La dottoressa Francesca Musacchio, esperta di terrorismo islamico in Italia, nel suo libro “La Trattativa Stato-Islam” scrive dei negoziati tra le autorità italiane e i rappresentanti islamici. Vengono presi in esame due punti molto interessanti: il primo è il fatto che l’Italia, a differenza di Francia, Regno Unito, Germania, Belgio e Spagna, non ha mai subito attacchi da parte di organizzazioni terroristiche islamiste. Il secondo è il cosiddetto “Lodo Moro”, un accordo, voluto dopo la strage di Fiumicino del 17 dicembre 1973 dal ministro degli Esteri Aldo Moro, con il quale l’Italia garantiva ai palestinesi – aiutati da gruppi eversivi italiani – libertà di passaggio di armi e esplosivi sul territorio nazionale; in cambio i palestinesi garantirono che non avrebbero effettuato attentati sul suolo italiano.
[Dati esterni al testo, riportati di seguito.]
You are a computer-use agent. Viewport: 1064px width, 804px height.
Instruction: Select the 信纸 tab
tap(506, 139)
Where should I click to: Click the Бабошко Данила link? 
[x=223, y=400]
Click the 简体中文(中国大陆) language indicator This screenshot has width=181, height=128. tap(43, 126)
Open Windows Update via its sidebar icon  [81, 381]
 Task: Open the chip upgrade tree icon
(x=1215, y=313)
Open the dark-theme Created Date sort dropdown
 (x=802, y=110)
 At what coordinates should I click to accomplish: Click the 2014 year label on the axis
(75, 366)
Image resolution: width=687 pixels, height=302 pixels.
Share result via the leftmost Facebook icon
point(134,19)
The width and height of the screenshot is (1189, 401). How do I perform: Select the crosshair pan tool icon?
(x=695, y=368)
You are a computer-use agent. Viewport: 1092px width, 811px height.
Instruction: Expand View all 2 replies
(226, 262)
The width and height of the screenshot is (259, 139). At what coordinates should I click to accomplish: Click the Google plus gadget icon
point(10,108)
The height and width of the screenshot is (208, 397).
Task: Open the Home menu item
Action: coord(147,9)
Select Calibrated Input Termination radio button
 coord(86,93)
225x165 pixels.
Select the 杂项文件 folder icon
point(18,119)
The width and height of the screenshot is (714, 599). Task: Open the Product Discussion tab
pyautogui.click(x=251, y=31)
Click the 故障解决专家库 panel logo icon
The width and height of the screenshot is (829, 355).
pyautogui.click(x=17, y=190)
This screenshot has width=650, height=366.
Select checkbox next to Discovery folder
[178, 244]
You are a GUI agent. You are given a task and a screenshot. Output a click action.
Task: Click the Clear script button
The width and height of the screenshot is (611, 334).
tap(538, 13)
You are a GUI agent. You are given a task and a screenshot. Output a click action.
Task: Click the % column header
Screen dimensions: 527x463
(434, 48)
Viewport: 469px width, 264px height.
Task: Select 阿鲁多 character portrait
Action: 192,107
Nel capitolo 5 de “Il negoziato Stato-Islam”, Musacchio cita gli scritti dell’ex generale Antonio Cornacchia nel libro “Airone 1, Retroscena di un’Epoca” dove l’autore ipotizza se possa essere possibile che una sorta di “Lodo Moro” sia attualmente attivo tra gli islamisti:

“…L’Italia sarebbe l’unico Paese, e non solo in Europa, a essere al sicuro dagli attacchi di al Qaeda e delle galassie islamiche radicali, compresi i talebani, Hezbollah, Hamas, magari avendo come contropartita quella tolleranza storica e moro-cristiana verso gli imam, moschee e ogni centro di agitazione radicale”?

Insomma, tutto quanto esposto potrebbe andare oltre i diversi governi che vanno e vengono? Oltre la semplice ideologia? Potrebbe trattarsi di qualcosa di radicato nei meccanismi interni di accordi rischiosi siglati con interlocutori inappropriati e messi in opera da apparati statali profondi? In questo caso, a spese di Israele? Potrebbe anche essere che all’interno di alcune istituzioni italiane ci sia un sentimento anti-israeliano?

Tutti i dubbi sono legittimi e tutte le riflessioni sono utili. Come disse Giulio Andreotti che se ne intendeva: “A pensare male si fa peccato, ma molto spesso si indovina”.